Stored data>
● ● ● ●

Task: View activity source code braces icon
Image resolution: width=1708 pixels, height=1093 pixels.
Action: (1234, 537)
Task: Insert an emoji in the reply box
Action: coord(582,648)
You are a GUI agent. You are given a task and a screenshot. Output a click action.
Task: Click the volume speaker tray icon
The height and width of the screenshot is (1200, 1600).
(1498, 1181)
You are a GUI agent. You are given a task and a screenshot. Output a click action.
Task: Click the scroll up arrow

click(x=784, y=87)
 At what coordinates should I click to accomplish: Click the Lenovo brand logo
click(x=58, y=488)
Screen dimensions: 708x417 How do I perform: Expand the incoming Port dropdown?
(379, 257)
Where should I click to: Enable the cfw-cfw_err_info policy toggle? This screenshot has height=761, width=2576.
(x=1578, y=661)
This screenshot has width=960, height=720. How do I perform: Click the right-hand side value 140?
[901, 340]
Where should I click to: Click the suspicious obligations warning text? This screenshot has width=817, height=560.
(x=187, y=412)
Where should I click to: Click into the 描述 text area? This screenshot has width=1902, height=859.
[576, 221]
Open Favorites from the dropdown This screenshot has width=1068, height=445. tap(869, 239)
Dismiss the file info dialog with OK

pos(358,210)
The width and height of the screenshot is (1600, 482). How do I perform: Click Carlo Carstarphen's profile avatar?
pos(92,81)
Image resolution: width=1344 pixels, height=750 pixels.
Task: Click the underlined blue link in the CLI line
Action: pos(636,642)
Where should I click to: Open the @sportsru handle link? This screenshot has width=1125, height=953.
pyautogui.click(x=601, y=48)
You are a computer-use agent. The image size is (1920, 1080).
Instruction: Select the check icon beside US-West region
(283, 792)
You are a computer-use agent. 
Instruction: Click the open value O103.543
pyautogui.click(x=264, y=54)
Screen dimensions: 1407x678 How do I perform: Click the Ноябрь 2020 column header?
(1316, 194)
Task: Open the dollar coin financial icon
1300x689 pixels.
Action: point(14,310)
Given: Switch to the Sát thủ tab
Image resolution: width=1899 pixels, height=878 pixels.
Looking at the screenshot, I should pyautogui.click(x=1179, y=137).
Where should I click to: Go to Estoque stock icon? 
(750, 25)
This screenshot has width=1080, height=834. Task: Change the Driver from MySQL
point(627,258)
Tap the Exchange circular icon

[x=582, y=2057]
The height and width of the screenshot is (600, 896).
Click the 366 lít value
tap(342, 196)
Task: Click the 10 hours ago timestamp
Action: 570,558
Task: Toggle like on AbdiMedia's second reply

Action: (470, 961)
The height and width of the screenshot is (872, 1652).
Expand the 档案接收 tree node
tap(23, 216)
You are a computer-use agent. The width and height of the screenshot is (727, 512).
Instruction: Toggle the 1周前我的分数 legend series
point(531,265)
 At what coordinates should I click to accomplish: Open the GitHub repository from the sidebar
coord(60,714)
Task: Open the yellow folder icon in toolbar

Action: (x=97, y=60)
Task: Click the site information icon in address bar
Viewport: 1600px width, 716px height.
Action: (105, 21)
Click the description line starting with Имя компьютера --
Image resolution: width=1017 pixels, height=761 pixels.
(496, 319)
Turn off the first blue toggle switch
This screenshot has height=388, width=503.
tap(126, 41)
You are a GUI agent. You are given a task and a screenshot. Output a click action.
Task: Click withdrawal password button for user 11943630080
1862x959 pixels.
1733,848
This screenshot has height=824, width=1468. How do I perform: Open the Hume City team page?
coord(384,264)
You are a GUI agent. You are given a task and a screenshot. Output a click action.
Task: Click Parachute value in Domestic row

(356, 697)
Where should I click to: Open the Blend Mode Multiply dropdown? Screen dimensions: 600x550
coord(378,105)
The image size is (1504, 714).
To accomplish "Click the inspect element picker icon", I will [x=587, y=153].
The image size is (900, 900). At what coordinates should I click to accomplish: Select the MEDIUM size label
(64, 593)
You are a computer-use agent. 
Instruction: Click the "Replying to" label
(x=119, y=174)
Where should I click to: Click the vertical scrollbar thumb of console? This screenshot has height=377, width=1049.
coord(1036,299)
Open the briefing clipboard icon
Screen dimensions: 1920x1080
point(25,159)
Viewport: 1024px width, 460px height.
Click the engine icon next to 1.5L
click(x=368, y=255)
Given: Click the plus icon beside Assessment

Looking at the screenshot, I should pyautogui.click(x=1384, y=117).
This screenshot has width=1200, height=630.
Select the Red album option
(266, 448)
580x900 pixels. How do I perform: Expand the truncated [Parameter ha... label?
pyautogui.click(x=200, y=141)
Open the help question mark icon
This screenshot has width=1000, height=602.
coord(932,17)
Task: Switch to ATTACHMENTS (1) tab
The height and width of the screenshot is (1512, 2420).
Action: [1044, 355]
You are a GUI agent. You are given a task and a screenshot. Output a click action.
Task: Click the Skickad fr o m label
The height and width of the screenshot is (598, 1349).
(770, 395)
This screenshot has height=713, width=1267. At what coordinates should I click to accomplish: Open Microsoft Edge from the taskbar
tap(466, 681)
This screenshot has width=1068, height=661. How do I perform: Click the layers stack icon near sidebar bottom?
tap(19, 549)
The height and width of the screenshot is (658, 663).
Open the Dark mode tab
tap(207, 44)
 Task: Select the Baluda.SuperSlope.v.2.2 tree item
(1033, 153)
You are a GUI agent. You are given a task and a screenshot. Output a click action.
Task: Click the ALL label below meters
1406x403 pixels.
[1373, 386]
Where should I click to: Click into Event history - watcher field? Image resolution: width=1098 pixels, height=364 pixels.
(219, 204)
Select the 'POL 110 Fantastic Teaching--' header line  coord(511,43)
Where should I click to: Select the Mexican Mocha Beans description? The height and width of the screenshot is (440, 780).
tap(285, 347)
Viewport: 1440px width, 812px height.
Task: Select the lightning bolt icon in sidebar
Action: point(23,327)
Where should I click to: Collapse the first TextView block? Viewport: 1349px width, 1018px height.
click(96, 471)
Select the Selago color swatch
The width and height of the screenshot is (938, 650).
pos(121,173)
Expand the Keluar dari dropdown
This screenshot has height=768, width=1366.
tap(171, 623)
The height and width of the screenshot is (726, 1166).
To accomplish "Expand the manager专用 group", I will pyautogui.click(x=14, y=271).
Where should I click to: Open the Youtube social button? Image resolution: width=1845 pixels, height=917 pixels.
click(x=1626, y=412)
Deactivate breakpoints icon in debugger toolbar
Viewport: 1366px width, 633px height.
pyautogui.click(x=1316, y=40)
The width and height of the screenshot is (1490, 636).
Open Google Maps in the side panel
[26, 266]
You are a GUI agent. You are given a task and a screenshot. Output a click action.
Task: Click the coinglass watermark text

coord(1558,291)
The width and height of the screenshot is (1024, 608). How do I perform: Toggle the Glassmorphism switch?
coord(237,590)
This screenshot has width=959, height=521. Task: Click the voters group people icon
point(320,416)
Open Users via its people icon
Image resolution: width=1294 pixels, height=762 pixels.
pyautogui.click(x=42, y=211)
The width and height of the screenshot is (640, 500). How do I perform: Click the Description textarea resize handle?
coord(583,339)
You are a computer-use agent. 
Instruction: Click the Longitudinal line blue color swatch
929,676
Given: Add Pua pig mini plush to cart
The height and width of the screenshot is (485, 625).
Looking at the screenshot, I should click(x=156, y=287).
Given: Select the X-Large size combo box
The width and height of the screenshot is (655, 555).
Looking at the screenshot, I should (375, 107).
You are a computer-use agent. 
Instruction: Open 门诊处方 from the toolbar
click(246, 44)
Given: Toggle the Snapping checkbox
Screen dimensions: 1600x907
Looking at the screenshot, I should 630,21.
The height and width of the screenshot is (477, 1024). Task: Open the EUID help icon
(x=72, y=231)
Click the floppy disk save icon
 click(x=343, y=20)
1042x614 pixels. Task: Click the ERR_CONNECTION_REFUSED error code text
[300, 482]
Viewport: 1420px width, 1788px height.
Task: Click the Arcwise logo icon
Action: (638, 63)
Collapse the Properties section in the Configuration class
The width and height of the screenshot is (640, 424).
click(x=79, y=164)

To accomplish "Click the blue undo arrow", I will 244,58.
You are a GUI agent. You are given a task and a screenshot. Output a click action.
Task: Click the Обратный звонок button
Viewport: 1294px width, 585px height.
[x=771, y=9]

● ● ● ●

Aim of the exercise> Show me all lines in the records that contain "will".

Exercise output>
To accomplish "Click the inspect element picker icon", I will [x=587, y=153].
To accomplish "Expand the manager专用 group", I will pyautogui.click(x=14, y=271).
To accomplish "Click the blue undo arrow", I will 244,58.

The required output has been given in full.